No one is more influential in your life than you are, because no one talks to you more than you do. The truth is, both you and I are in constant, endless conversation with ourselves. It is a quiet, inward dialogue where we talk about our doubts, our beliefs, other people, God, and our future; we even have imaginary conversations with other people as we prepare for a potential real conversation. I am notorious for this, and in years past, I’d even move my lips silently as I processed my thoughts. (I later learned it’s best to refrain from this as observers might think I’m crazy). What we say to ourselves is crucial because it shapes our desires, choices, words and actions. If we are honest, even though we respect the voice of others, we talk and listen to ourselves more than anyone else. Eventually, the incessant pelting we receive from ourselves gets through—with either a positive or negative impact.
I was reminded of this by Paul David Tripp, who noticed his self-talk was often damaging. He committed to improving his talk because he realized how influential it was to his future. Not a bad resolution to make.
So, what are you saying to yourself?
Are your inward conversations full of self-doubt, suspicion, skepticism or anxiety? Do you tell yourself: I’m going to lose my job. My marriage is miserable. I hate my boss. We are always “preaching” to ourselves, and as we listen, we become more lonely or social; more hopeless or ambitious; more fearful or optimistic. Because most people aren’t disciplined about their inward conversations, I’ve recommended they stop listening to themselves and start talking to themselves, telling themselves the truth about their future potential.
This is step one.
I remember being asked to speak at a convention years ago. It was a large audience, about 15,000 leaders meeting in an arena. Prior to going on, I began to spiral in my silent dialogue: “What am I doing here? There are so many speakers who’d do a better job than me right now.
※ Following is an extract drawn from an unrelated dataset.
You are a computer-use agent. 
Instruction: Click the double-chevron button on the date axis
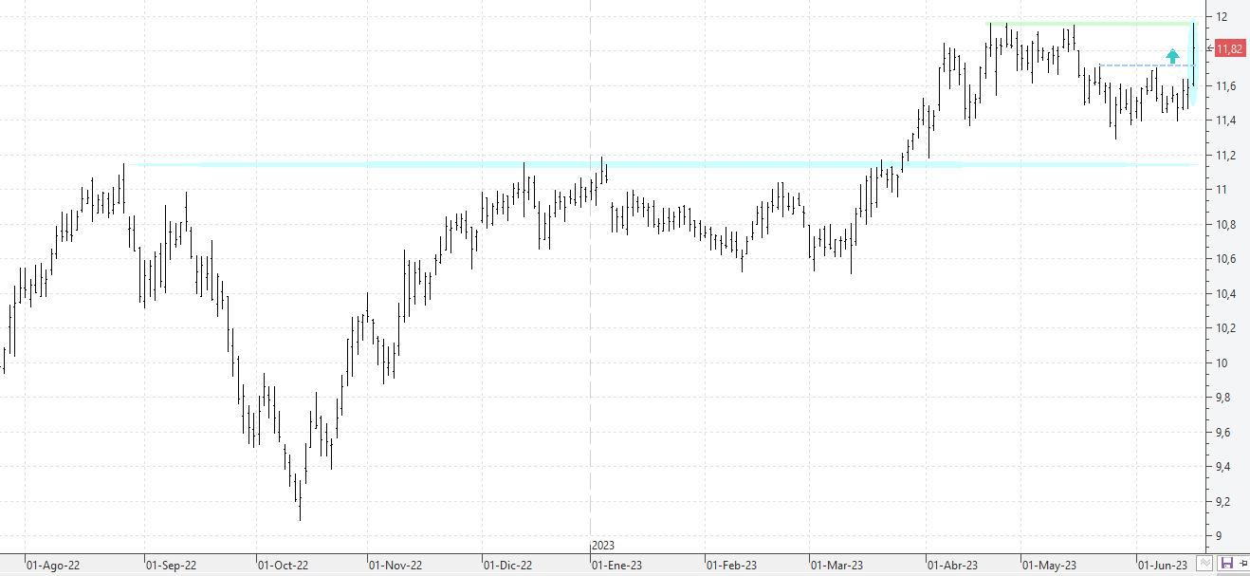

What if I bomb? What if I go blank? What if I disappoint the audience and the host who asked me to speak?” That’s the moment I arrested my senseless self-talk. I got alone in a side room backstage and began telling myself the truth: “I’m honored to be here. I have prepared for this moment. I have some ideas that will be valuable to these listeners. I can hardly wait to share them. I’m not nervous; I’m excited. I got this.”
It really is true. No one talks to you more than you do. Choose your words intentionally.